The twist? Greg has purposely made the trail as hard as possible to follow without breaking the rules. And to everyone’s surprise, Marcia succeeds.

Marcia’s initiation is a perfect example of how the patriarchy works. In order to prove that women can do anything men can do, Marcia actually had to do better than what the guys had to do because the boys were so threatened by the idea of a girl joining their little scouting group they had to actively sabotage her.

Something similar happens in many episodes of Barney Miller whenever there’s a female detective. I can remember it happening with Wentworth, Batista, and with the two officers in “Hot Dogs”. All of the women were seen as overly enthusiastic and aggressive in doing their jobs because it went right over the heads of their male counterparts that they had to be. They had to do everything the men did, but they had to do it more and they had to do it better -and in heels!- lest they be considered failures and ruin it for every other woman on the force.

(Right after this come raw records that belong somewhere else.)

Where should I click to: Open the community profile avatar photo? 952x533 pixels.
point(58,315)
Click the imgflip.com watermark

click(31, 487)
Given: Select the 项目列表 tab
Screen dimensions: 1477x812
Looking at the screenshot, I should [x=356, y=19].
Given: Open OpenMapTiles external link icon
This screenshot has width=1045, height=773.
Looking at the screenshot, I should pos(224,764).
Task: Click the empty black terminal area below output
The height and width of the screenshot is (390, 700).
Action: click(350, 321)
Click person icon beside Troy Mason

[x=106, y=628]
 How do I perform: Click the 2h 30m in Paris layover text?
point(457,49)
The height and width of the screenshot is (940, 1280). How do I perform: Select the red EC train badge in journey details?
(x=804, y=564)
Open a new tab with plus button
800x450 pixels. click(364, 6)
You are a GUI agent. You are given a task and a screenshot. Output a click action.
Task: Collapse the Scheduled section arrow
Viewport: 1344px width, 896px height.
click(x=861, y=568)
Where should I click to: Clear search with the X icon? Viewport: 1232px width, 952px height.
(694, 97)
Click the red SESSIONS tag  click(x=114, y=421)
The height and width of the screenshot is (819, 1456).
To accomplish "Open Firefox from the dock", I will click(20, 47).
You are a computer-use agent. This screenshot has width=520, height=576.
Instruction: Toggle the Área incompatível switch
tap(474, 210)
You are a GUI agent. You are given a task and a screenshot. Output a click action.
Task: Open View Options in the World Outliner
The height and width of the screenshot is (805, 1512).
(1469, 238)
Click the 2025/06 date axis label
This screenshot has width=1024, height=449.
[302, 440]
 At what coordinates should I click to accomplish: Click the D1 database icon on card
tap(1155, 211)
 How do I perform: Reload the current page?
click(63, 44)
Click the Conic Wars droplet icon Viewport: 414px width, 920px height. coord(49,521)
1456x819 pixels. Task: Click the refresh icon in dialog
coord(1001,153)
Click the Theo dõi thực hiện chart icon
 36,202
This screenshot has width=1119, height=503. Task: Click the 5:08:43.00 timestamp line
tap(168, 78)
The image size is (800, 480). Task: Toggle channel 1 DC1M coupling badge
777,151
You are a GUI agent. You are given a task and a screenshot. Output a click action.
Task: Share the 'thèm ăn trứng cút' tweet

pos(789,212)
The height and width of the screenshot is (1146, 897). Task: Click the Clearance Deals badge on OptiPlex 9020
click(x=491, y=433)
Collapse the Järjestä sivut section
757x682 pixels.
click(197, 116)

There’s a similar vibe in the Emergency! episode “The Indirect Method”. Roy and Johnny are charged with training a female paramedic who is described as hard-nosed. Is it any wonder? The pressure is intense. She’s doing man’s work, after all.

As for the Baa Baa Black Sheep episode, I was pleasantly surprised at how much I didn’t hate it. The women were not only good at their job, but also serious about it in a way that was less about being as good as the men, and more about showing their passion for flying. Yeah, the guys tried to treat the ladies like they would any pretty face in the vicinity, but it turns out the women were more like them than they realized. Translation: our fellas got hoodwinked by them.

This battle of the sexes was a little more evenly matched. And while it did have it’s hang-ups and of course, the guys had to save the ladies (though, they didn’t really do anything that fighter escorts wouldn’t do for transport planes other than be a little mushy), at least the respect cultivated between the two groups was genuine and not based on arbitrary standards of excellence.

As a result, the episode got my respect, too.